DESCRIPTION OF THE TASK> Go through the entries below and print, exactly, the lines starting at the one with "Select the Raw" and ending at the one with "Given: Open Build History in sidebar", keeping both ends and no others.

Stored data entries:
^^^^^^^^^^^^^^^^

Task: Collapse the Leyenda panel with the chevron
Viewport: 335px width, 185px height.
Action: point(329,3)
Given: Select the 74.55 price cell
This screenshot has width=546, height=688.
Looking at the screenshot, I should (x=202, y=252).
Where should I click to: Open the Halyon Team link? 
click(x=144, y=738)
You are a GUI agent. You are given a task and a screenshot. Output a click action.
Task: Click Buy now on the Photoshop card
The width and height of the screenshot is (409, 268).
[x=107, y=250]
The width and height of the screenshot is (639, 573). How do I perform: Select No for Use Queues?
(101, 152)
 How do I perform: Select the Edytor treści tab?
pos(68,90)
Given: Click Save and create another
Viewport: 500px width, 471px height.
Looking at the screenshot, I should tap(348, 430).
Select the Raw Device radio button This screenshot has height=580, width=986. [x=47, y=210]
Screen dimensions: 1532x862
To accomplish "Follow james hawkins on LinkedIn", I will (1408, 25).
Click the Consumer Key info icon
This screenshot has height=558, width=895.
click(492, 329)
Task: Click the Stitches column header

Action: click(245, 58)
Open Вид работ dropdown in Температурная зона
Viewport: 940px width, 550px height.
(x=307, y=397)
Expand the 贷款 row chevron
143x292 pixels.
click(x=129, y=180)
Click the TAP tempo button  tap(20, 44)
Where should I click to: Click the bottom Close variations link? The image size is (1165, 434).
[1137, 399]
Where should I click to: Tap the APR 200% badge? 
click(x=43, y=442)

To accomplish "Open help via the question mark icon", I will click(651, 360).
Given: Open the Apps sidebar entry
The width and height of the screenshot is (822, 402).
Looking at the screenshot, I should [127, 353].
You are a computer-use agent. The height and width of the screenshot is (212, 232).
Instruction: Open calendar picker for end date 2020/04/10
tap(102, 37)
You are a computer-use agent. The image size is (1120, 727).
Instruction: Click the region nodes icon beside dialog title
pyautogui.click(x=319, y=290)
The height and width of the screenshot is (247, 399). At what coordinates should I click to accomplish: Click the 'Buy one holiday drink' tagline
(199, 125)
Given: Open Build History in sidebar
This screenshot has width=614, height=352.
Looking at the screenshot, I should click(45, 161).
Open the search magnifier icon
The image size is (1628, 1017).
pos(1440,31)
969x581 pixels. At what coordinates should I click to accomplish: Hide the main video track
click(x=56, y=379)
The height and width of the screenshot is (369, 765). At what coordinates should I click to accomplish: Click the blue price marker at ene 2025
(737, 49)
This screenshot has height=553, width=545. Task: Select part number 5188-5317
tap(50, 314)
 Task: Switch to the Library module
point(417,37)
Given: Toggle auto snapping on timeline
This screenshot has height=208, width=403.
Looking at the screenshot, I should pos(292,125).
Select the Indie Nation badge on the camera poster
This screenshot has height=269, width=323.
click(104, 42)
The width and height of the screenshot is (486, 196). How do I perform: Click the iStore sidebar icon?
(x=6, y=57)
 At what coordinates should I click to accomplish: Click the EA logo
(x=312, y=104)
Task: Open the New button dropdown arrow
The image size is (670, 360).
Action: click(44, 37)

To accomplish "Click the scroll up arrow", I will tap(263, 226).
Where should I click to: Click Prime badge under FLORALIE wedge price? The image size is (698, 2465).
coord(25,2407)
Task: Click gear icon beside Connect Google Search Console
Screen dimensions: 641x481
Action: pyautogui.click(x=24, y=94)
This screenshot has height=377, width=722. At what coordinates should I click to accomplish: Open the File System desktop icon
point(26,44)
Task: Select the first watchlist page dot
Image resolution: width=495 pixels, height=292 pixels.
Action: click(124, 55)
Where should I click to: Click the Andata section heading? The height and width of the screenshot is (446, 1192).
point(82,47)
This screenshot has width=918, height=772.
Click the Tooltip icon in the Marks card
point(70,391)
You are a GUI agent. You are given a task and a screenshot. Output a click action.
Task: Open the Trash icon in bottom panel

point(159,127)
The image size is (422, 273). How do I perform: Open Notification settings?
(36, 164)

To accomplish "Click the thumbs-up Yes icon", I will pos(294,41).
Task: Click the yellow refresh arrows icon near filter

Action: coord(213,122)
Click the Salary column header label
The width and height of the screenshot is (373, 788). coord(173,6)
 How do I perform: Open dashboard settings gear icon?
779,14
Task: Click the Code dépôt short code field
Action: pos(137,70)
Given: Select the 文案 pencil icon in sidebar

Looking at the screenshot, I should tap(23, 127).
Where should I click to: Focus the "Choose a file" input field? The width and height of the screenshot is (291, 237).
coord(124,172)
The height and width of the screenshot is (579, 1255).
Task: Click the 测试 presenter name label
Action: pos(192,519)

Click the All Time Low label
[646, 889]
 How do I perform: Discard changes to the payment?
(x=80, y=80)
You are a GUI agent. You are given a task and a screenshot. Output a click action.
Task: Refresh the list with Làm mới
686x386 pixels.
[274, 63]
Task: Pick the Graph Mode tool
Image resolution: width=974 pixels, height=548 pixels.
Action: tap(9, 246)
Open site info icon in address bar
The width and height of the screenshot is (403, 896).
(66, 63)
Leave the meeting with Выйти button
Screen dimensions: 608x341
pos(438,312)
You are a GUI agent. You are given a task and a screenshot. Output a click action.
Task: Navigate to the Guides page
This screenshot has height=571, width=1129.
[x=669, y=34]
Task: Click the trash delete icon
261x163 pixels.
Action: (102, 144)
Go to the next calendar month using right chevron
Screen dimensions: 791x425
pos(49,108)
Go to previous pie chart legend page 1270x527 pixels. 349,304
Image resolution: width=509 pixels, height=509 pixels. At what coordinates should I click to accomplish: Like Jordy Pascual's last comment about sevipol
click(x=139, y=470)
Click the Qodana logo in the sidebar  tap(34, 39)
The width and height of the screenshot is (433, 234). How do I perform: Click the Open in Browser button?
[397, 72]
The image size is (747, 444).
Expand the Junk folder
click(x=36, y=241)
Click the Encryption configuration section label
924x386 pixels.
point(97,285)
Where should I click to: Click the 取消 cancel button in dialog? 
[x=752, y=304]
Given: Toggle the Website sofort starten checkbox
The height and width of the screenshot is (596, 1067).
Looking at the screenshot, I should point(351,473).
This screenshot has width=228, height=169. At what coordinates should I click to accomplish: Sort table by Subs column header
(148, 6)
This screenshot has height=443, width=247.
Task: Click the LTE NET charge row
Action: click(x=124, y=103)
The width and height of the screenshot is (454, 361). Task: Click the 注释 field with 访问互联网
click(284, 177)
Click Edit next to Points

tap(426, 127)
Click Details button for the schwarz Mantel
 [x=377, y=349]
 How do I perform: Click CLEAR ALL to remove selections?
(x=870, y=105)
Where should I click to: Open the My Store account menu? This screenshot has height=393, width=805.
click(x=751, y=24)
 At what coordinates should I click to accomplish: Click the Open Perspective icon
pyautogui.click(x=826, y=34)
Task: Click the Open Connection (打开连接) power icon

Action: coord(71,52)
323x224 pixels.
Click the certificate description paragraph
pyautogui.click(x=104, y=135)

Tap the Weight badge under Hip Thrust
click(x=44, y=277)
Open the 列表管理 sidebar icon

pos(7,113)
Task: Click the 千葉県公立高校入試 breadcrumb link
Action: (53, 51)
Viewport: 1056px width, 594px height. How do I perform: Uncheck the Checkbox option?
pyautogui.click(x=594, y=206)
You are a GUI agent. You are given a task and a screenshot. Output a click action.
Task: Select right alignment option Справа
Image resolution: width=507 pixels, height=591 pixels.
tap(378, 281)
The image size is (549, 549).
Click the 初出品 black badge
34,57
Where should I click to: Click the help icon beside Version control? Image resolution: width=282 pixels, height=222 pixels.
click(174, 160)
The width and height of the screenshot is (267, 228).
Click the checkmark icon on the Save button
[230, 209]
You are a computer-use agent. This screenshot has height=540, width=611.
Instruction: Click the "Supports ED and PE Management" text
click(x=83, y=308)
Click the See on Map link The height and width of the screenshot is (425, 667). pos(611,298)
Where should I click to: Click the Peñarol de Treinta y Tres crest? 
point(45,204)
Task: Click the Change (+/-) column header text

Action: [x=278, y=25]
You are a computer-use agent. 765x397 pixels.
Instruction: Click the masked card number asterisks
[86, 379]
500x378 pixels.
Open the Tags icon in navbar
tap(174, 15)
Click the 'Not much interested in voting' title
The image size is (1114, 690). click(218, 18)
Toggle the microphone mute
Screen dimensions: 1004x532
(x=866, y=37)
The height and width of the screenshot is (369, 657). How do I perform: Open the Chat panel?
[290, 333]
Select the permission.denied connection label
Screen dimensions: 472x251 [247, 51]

^^^^^^^^^^^^^^^^

EXERCISE RESPONSE>
Select the Raw Device radio button This screenshot has height=580, width=986. [x=47, y=210]
Screen dimensions: 1532x862
To accomplish "Follow james hawkins on LinkedIn", I will (1408, 25).
Click the Consumer Key info icon
This screenshot has height=558, width=895.
click(492, 329)
Task: Click the Stitches column header

Action: click(245, 58)
Open Вид работ dropdown in Температурная зона
Viewport: 940px width, 550px height.
(x=307, y=397)
Expand the 贷款 row chevron
143x292 pixels.
click(x=129, y=180)
Click the TAP tempo button  tap(20, 44)
Where should I click to: Click the bottom Close variations link? The image size is (1165, 434).
[1137, 399]
Where should I click to: Tap the APR 200% badge? 
click(x=43, y=442)

To accomplish "Open help via the question mark icon", I will click(651, 360).
Given: Open the Apps sidebar entry
The width and height of the screenshot is (822, 402).
Looking at the screenshot, I should [127, 353].
You are a computer-use agent. The height and width of the screenshot is (212, 232).
Instruction: Open calendar picker for end date 2020/04/10
tap(102, 37)
You are a computer-use agent. The image size is (1120, 727).
Instruction: Click the region nodes icon beside dialog title
pyautogui.click(x=319, y=290)
The height and width of the screenshot is (247, 399). At what coordinates should I click to accomplish: Click the 'Buy one holiday drink' tagline
(199, 125)
Given: Open Build History in sidebar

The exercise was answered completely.